Because the data isn't aligned, the nd::array3 can't have a straight int32 dtype. The solution is to make an unaligned[int32] dtype, which has alignment 1 instead of alignment 4 like int32.

The data reference is an external memory block here. The "object void pointer" is a pointer to the PyObject*, and the "free function" is a function which wraps Py_DECREF in some code to ensure the GIL is being held. Unfortunately, this means that freeing this object will be more expensive than normal, but there isn't really another option that permits nd::arrays to be used safely across multiple threads. For memory blocks themselves, an atomic increment/decrement is used to provide this thread safety.

Variable-Length String Example

The default string dtype for dynd is parameterized by its encoding and is variable-length. This is handled by having a memory block reference in the string's metadata, and the primary string data itself being a pair of pointers to the beginning and one past the end of the string. For an example, here's how a single Python string converts to an nd::array:

>>> a = nd.array("This is a string")
>>> nd.debug_repr(a)
------ array
 address: 00000000004DA8C0
 refcount: 1
 type:
  pointer: 0000000000508EA0
  type: string
 metadata:
  flags: 5 (read_access immutable )
  type-specific metadata:
   string metadata
    ------ NULL memory block
 data:
   pointer: 00000000004DA8F8
   reference: 0000000000000000 (embedded in array memory)
------

What you will notice here is that the memory block inside of the string metadata is NULL, as is the data reference at the nd::array level. This is because a larger amount of memory was allocated for the nd::array, and the space at the end was used for the string, to minimize the number of memory allocations. Both of the NULL memory block references indicate this.

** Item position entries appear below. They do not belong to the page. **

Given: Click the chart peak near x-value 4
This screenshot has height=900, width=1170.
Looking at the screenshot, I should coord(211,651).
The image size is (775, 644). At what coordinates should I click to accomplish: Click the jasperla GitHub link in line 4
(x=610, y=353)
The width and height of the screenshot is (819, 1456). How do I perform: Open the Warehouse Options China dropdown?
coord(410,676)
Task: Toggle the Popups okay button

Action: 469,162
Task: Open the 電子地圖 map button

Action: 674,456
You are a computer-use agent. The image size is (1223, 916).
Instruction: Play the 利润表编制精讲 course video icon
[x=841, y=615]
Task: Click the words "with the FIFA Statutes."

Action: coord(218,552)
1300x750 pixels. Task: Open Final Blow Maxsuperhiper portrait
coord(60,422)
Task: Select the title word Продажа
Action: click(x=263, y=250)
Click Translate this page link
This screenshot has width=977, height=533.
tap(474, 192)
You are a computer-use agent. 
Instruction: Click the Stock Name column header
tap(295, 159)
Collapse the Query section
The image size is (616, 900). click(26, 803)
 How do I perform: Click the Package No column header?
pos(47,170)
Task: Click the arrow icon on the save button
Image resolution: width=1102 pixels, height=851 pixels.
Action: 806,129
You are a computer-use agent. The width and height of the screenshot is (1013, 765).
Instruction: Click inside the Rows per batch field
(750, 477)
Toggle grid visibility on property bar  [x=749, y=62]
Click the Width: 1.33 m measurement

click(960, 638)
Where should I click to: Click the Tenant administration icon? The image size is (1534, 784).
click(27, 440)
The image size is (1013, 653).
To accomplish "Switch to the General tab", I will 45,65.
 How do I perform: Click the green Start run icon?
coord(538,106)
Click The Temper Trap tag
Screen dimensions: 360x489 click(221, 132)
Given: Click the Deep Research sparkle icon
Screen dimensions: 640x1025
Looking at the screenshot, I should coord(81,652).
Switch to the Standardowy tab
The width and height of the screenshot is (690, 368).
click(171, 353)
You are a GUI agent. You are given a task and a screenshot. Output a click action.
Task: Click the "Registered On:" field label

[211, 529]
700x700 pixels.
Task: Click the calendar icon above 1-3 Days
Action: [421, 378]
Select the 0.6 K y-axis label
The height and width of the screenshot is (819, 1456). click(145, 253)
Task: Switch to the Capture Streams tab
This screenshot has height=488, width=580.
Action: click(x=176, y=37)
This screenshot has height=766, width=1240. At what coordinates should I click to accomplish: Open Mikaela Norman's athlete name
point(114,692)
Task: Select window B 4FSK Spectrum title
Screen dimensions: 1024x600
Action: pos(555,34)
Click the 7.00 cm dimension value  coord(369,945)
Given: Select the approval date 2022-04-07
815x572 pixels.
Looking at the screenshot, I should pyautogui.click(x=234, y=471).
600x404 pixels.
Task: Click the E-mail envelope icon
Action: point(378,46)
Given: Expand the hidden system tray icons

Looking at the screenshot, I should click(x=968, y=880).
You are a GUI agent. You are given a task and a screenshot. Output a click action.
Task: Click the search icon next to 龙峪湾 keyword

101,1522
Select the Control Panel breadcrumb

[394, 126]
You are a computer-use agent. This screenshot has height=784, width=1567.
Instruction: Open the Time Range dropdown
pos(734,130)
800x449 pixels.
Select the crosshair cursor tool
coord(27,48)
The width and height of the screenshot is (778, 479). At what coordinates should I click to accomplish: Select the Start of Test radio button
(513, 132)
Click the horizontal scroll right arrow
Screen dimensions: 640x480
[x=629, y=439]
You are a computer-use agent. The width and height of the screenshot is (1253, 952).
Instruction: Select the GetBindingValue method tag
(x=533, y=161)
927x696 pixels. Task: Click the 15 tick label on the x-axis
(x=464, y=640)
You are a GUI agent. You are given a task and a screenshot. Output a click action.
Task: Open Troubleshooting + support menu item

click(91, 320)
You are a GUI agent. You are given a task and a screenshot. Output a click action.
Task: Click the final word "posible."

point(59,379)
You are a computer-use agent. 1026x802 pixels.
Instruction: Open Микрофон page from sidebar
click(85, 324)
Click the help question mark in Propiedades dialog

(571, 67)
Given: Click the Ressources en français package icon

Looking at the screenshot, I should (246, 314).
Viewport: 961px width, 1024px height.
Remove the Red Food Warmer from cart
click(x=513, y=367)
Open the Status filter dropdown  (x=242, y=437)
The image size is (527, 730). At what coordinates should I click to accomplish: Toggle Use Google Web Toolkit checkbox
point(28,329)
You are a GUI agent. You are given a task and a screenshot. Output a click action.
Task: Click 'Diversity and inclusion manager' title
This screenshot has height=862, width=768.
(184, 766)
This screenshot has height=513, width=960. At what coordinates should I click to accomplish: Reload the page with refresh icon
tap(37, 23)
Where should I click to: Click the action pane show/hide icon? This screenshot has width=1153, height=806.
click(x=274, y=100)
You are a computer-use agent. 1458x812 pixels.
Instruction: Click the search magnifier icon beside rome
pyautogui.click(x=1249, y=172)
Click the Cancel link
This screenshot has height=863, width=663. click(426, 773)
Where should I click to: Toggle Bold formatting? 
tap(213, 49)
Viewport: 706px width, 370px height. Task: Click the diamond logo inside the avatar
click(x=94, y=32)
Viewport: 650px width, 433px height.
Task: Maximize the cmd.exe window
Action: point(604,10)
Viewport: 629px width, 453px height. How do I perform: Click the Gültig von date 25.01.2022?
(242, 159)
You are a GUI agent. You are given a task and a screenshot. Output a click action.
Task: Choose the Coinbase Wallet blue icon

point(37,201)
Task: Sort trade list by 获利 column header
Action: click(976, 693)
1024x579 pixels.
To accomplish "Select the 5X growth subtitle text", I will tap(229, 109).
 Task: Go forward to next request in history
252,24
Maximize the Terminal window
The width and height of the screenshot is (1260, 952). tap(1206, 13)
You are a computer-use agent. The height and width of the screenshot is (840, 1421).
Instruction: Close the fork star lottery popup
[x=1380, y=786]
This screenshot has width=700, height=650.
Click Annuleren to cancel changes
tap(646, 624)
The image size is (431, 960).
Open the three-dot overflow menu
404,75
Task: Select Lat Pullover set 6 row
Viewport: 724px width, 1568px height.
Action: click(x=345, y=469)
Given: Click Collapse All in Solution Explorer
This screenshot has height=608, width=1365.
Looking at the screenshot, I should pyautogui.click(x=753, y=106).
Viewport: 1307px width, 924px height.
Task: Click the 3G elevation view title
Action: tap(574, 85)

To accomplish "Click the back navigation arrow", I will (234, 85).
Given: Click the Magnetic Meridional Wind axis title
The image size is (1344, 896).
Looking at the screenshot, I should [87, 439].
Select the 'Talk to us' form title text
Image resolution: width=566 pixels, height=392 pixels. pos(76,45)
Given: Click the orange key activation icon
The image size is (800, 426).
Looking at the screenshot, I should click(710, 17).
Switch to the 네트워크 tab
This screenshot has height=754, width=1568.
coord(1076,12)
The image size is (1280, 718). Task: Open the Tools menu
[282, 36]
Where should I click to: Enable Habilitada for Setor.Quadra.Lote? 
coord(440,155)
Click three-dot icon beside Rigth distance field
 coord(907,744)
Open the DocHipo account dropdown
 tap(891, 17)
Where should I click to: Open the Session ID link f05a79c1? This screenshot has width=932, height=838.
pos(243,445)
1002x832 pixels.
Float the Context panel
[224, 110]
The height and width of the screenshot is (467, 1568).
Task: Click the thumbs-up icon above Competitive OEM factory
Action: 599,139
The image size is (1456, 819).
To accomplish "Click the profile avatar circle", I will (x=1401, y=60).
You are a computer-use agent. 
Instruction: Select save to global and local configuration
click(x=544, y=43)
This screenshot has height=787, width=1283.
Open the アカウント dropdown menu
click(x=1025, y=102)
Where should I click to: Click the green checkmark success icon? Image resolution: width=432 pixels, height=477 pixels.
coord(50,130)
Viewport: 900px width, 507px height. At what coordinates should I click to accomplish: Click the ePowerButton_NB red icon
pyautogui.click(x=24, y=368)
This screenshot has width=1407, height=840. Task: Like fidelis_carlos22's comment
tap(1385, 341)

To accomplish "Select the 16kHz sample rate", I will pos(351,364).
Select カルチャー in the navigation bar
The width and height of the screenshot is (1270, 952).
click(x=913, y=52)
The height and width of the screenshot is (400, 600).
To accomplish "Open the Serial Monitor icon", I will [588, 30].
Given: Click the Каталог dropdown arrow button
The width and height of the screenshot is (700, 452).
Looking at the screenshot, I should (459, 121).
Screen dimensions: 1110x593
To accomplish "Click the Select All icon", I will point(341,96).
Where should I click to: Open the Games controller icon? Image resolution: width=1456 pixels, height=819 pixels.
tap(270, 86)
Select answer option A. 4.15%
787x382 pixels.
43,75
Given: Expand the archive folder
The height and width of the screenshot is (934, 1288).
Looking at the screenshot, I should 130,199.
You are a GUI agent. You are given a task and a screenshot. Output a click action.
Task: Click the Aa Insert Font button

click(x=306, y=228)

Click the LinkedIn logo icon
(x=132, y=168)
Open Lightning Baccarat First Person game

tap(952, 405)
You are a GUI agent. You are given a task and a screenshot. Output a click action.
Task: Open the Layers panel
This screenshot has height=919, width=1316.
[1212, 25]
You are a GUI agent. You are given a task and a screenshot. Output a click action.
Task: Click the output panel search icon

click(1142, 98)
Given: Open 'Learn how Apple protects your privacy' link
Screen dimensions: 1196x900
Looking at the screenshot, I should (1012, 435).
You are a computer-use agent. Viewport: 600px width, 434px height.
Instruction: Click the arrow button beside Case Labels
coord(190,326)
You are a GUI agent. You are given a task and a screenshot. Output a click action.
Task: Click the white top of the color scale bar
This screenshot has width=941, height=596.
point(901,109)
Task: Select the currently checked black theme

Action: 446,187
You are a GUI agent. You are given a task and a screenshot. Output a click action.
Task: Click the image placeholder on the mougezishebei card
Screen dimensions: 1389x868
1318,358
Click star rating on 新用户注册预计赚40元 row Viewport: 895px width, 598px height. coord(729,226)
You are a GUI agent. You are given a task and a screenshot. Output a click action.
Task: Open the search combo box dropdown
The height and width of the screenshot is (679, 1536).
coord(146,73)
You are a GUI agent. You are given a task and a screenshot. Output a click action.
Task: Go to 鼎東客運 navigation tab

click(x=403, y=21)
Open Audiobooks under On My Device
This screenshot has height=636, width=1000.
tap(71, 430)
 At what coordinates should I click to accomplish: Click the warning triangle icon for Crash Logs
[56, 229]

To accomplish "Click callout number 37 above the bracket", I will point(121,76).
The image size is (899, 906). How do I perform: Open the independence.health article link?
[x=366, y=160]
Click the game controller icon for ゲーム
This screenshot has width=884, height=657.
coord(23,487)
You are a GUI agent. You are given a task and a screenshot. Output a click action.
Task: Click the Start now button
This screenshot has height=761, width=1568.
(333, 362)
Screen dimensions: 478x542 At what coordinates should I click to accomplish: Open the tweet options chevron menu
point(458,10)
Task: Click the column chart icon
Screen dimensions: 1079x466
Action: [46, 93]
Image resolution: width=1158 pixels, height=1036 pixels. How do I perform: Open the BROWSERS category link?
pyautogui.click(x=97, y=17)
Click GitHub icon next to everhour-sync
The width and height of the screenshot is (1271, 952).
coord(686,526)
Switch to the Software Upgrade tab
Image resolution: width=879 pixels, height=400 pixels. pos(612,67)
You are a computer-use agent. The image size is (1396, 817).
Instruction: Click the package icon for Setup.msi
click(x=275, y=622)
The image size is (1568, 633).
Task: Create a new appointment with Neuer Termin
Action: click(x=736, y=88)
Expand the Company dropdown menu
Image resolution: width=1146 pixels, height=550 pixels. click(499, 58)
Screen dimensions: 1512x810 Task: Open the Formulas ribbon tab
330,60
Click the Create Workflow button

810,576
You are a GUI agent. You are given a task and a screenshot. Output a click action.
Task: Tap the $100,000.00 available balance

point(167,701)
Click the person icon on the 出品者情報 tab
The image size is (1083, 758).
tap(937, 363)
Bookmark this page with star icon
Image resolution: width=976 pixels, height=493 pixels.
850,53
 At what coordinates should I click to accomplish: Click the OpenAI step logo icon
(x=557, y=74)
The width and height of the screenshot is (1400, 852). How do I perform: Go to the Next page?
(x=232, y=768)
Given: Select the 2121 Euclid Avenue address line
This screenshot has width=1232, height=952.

Let's do this also for an array of strings::

>>> a = nd.array([u"This", u"is", u"unicode."])
>>> nd.debug_repr(a)
------ array
 address: 000000000050F1C0
 refcount: 1
 type:
  pointer: 00000000004ED810
  type: strided * string
 metadata:
  flags: 5 (read_access immutable )
  type-specific metadata:
   strided_dim metadata
    stride: 16
    size: 3
    string metadata
     ------ memory_block at 000000000050C530
      reference count: 1
      type: pod
      finalized: 14
     ------
 data:
   pointer: 000000000050F208
   reference: 0000000000000000 (embedded in array memory)
------

In this case the nd::array's reference is still NULL, indicating its memory is combined with the nd::array, but the string data itself is in a separate memory block.